Because of the constant battering of wind and rain over the last three days, I haven’t been as vigilant in keeping up with the garden. I’ve never had a problem with pests or disease or rot so I would be honest when I tell you how surprised I am at how easy tending a garden can be! Considering I am usually out there every single day, I smugly assumed I could afford to take advantage of the recent rainy days and call them a vacation from weeding.
So yesterday I did a more thorough inspection of things. I’m happy to report that the carrots are growing by leaps and bounds and the ground cherries mightily fought through the storm. I am also quite proud to pimp out the benefits of worm castings because my Juliet tomatoes are growing all hogwild these days. All’s well in the garden.

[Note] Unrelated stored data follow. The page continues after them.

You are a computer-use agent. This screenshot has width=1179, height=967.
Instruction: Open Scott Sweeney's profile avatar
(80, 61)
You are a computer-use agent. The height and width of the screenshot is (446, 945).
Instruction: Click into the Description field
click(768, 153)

Except when it comes to the cucumbers.
By the time I made it over to my cucumbers, I noticed a pile of goo resting on the trellis. A cuke was hanging right next to the goo and I instantly thought about rot. But then I saw a few holes in one of my other cukes. Of the eight total cucumbers that were growing on the vine, I had to rid myself of six of them. SIX! Because they all looked like this:
The eight-year old Mad Scientist who lives inside of me ran into the kitchen and grabbed an old, worn-out knife. I had to see what was burrowing into my cucumbers. I would be lying if I told you my stomach didn’t turn the whole time I sliced into them because I had immediately convinced myself that all that goo was actually larvae eggs*.
Remember, I’m a first-time gardener and have absolutely no idea what the hell I’m talking about half the time.
All of my ruined cucumbers were filled with little wriggling worms (I’ve seen them referred to as cucumber worms and as pickle worms/pickleworms). Some were fat and some were on their way to becoming fat, but all of them were on their way to becoming what I learned are cucumber beetles. Or, as I was calling them during the dissection, little sh**heads.
Favorite hosts: cucumbers (apparently!), winter squash, summer squash, cantaloupes, and pumpkins.They seem to favor North Florida during waves of tropical weather, so, in some small way, I have Tropical Storm Beryl to thank for this destruction. You can learn more about these nasty little guys by clicking here.
*After some research, it turns out that these random piles of goo inside and outside of the cukes are, in fact, not mounds of larvae eggs. They are actually piles up chewed up cucumber that have been spit out.Yes, piles of spit. Eeeww.